Predictably you appear to be pre-judging any evidence of God before you have seen it and seem determined to find reasons to dismiss it.
It’s not evidence. I can tell you precisely
why it’s not evidence, but for you to understand why it’s not evidence you’d need some understanding of basic rhetorical logic. When I try to drag you kicking and screaming in that direction though you endlessly divert, distract and prevaricate – presumably because you’re terrified of discovering that your reasons for believing what you believe are shit.
You have a lot of trust in the logic you quote - even though this logic is in contention with the conscious freedom we all enjoy and which is a fundamental aspect at the heart of our existence.
You’re contradicting yourself again. On the one hand you tell us you have sound reasons to justify your beliefs (though you never produce them), but on the other you tell us that logic must be wrong when it contradicts your subjective opinions.
I hope one day you will see past the scales of deception and discover the truth.
You’ve never produced anything here that suggests you have the first idea about what is “the truth”.
You could instead though show us that you’re not a coward or a liar (or both) by actually answering the simple yes/no question below that you keep dodging. What’s stopping you?
Once again then:
1. You agree that the way some arguments are framed makes them invalid.

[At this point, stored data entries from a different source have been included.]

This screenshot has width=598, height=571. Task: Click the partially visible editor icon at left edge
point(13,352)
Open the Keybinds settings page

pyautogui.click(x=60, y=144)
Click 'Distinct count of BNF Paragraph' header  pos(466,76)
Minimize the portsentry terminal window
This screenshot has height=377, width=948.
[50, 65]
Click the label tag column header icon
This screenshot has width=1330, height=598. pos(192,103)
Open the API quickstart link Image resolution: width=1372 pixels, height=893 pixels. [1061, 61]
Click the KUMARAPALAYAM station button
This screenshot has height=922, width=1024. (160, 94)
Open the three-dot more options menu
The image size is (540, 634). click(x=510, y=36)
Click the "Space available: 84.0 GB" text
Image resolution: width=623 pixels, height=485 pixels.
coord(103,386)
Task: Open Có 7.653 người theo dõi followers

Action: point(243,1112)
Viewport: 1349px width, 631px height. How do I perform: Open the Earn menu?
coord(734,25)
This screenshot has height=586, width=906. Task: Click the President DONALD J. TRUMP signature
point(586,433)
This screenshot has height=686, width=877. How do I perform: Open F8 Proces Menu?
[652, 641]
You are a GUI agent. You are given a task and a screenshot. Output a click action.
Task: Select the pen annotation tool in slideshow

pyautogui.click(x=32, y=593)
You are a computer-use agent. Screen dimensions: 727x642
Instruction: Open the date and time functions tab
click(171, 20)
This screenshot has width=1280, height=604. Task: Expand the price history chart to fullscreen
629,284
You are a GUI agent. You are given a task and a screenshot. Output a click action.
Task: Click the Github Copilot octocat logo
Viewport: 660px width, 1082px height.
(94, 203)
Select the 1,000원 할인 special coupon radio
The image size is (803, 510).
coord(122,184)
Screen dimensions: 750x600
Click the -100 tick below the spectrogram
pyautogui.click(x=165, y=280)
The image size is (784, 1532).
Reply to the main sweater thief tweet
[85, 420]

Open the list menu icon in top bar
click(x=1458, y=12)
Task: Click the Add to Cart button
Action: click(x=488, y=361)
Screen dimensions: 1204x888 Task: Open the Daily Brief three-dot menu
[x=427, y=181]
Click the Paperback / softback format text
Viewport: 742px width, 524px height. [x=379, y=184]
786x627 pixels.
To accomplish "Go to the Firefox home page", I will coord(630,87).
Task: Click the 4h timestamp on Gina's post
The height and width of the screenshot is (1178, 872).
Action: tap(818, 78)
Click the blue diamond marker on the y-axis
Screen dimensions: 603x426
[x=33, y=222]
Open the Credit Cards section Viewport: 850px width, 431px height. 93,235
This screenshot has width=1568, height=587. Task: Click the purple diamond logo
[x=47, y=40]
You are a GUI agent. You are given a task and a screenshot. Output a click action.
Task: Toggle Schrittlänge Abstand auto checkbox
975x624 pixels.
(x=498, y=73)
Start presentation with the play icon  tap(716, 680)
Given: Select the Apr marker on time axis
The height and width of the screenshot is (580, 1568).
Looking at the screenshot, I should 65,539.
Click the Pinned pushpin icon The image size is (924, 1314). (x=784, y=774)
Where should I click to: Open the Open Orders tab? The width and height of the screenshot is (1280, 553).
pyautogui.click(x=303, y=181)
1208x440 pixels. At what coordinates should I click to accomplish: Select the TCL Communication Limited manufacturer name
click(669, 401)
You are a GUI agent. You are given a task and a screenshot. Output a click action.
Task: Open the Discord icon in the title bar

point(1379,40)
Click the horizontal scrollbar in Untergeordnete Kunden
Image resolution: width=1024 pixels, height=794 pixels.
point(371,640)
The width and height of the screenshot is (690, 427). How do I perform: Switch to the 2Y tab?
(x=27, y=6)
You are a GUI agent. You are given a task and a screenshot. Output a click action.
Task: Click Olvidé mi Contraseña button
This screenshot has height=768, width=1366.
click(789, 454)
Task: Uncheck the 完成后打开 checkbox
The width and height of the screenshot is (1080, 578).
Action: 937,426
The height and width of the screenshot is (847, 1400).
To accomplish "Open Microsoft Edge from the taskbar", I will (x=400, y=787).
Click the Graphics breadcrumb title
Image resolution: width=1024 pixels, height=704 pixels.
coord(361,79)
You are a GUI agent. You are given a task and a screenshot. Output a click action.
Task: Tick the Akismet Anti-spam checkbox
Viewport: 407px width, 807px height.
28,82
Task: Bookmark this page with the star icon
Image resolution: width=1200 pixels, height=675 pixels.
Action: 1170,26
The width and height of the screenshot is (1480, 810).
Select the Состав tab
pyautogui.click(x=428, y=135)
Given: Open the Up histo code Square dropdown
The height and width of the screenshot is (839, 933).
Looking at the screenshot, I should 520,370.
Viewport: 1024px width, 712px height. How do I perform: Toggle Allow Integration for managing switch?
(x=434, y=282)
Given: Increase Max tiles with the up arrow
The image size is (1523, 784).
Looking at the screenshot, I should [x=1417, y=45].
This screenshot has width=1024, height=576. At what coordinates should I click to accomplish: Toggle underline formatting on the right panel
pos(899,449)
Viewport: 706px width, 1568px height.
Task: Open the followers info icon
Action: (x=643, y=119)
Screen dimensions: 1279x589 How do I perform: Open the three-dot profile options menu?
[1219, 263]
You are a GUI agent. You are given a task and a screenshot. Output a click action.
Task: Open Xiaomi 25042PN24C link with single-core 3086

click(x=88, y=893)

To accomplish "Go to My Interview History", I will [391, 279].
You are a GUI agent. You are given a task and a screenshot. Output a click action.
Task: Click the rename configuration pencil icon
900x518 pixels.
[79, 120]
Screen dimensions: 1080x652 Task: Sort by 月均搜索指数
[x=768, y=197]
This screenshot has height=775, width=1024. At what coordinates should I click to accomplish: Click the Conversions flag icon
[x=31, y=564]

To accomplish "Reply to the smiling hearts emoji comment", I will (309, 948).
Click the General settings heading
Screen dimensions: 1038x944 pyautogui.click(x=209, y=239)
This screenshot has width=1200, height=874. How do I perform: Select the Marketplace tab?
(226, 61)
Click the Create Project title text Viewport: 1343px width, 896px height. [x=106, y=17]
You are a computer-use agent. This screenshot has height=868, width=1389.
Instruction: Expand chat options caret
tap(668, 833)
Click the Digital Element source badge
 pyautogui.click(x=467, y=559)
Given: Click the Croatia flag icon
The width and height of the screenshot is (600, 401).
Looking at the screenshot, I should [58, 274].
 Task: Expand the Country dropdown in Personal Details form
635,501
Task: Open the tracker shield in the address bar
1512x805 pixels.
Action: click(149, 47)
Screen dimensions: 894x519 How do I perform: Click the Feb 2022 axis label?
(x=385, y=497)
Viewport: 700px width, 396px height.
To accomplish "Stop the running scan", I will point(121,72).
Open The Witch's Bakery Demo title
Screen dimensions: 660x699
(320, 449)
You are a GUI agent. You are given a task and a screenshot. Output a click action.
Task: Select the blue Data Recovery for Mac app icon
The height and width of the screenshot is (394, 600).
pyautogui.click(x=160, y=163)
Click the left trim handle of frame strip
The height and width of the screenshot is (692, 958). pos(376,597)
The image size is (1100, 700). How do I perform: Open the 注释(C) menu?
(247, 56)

2. You agree that fallacies are documented and codified, so your arguments can be compared with those to see whether or not they’re fallacies too regardless of your or my opinions about that.
3. You agree I hope (though you’ve yet to say so) that using demonstrably invalid arguments to justify something you believe to be true does not thereby make those arguments valid.
So, assuming that you agree with all three premises do you therefore agree that when you attempt a demonstrably invalid argument to justify your faith belief the justification fails necessarily?